Saturday, February 16

Court Notes Confiscated - CORRECTIONS

REPORTS of my journalistic rights being trodden on below have been published in this week's Press Gazette after Johnathan Lovett, our arts don at the paper and NUJ rep suggested I tell them.

Holdthefrontpage.co.uk soon got word and were able to give the story more space, including a quote from my editor, Gary.
To say that Gary is livid would be an understatement. He hates any kind of authority overstepping the mark and rightly so.
But I did put up a fight.
I'm not a mouse and never let officials off lightly in interviews.
But it can be intimidating in a court room and my disappointing mistake was complying in the end on this occasion.
Now I'm angrier than I was before in my resolve to fight for press freedom and won't be letting anything like this get in my way again.

For the record the only true account of what really happened lies herein my blog. I did not hand the usher my notebook - but tore out a single sheet. The court has not appologised to either me or Gary directly. And I was not talking to other reporters as the court is quoted as claiming elsewhere. I was the only reporter in courtroom Four of Wood Green Crown Court that day.
The people talking were from the Department for Work and Pensions - one of whom was told to leave for trying to record the proceedings in a benefit fraud case - something all adept reporters know is in contempt of court and thus highly illegal.

I always find it amusing when I'm faced with health bosses, council chiefs or police, who are always armed with an entourage and so careful about eveything they say when sat across the table.
But it baffles me is why courts faff around so much in the presence of reporters.
If we publish something that's not meant to be made public, we're the ones that are going to get in trouble - not them, so it's utterly incomprehensible.

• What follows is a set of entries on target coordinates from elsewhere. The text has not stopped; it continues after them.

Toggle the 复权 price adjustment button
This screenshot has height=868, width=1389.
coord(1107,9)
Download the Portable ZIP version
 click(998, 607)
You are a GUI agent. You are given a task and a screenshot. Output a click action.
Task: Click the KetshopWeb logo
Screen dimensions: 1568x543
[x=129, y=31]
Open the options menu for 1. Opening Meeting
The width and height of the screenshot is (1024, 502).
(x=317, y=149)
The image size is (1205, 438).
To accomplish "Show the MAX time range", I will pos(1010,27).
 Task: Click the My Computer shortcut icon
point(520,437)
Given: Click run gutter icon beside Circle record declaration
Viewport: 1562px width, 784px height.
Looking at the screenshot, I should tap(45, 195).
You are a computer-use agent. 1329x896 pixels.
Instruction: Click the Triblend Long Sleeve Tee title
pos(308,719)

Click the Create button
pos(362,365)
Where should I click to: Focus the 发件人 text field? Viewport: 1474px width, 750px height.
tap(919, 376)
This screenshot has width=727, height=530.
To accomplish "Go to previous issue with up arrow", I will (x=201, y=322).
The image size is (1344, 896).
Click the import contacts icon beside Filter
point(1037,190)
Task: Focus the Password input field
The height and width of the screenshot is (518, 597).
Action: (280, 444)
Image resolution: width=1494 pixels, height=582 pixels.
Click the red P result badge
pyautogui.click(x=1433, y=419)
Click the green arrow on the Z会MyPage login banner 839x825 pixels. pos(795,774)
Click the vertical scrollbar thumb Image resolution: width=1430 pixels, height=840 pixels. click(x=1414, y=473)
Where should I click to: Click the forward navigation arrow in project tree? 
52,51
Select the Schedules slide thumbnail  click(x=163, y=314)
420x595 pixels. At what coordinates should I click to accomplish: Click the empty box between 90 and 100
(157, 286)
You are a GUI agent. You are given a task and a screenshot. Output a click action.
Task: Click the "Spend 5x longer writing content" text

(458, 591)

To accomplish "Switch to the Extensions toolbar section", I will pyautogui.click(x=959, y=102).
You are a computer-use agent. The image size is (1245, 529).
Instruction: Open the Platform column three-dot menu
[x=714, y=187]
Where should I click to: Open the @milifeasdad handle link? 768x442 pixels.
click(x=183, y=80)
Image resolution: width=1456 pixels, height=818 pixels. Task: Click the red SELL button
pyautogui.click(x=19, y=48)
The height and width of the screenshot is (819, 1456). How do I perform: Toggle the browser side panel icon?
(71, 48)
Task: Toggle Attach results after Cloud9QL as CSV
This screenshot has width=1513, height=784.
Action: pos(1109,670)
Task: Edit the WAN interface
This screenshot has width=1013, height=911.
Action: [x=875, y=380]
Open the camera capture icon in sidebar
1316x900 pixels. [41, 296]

There are jobs that are respected and admired - and then there's journalism.
I've always enjoyed that sense of risk and mischief that our trade exudes.
Being a journalist is a thankless task that's never really bothered me. We are not ones who are ever going to have rose petals strewn in out paths and we don't expect to.
It's just ironic that no-one would have a clue what was going on in the world were it not for what we do.

Wednesday, February 13

Law out of Order

LAST week at court my notes got taken from me.
I was at Wood Green Crown court to report on a case that had a section 39 of the Children and Young Person’s Act reporting restriction on it.
When you see things like “who cannot be named for legal reasons” or “a 17-year-old has been charged” instead of an actual name, in a story you can be sure that there is an S.39 hovering nearby.
Simply put, it’s there to protect the identity of a young person mentioned in a case.
But it’s not infallible. Last year, I successfully challenged an S.39 after asking the court to lift the ban based on a matter of public interest as it was a high-profile case - covered in the nationals and the defendant had killed someone.

Back to date, I was three quarters down my first page of notes and a bespectacled usher who looked like a dodgy librarian appeared.
She said that I wasn’t allowed to take any notes due to the reporting restriction and could I tear the page out please.
And what precisely do you want me to do with it? I wanted to ask.
She even had the audacity to ask me if I knew what an S. 39 was.
I understand that courts don’t tend to like journalists but she was wrong so I told her that.
I was well within my rights to report on the case - as long as I didn’t breach the S.39 order.
She confiscated the page, plonked herself on a bench nearby and copied out my shorthand while I looked on agog.
I was stupefied, feeling both furious and paralysed with panic, uncertain of what to do.
She passed a note to the clerk. I quickly scrawled one of my own.
As I approached the clerk, he handed me a note back that read: “take notes but no publicity”.
He was wrong too. Publicity is exactly what I was there for.
No time to argue I raced back to my seat and got back to doing my job.
But not before unfolding the piece of paper that the clerk had written his note to me on the back of.
It said: “I’ve taken the notes said if you agreed she can have them back. She is a reporter and reckons she knows what a sec 39 is so I still took them and said she can ask you for them back.”
Upon release, I phoned the news desk and got it off my chest.
We ranted about the bane of our lives having to face court staff that know less about legal workings than we do.
It’s like having to tell one of Jesus’ Wise Men that the son of God’s mother was a virgin.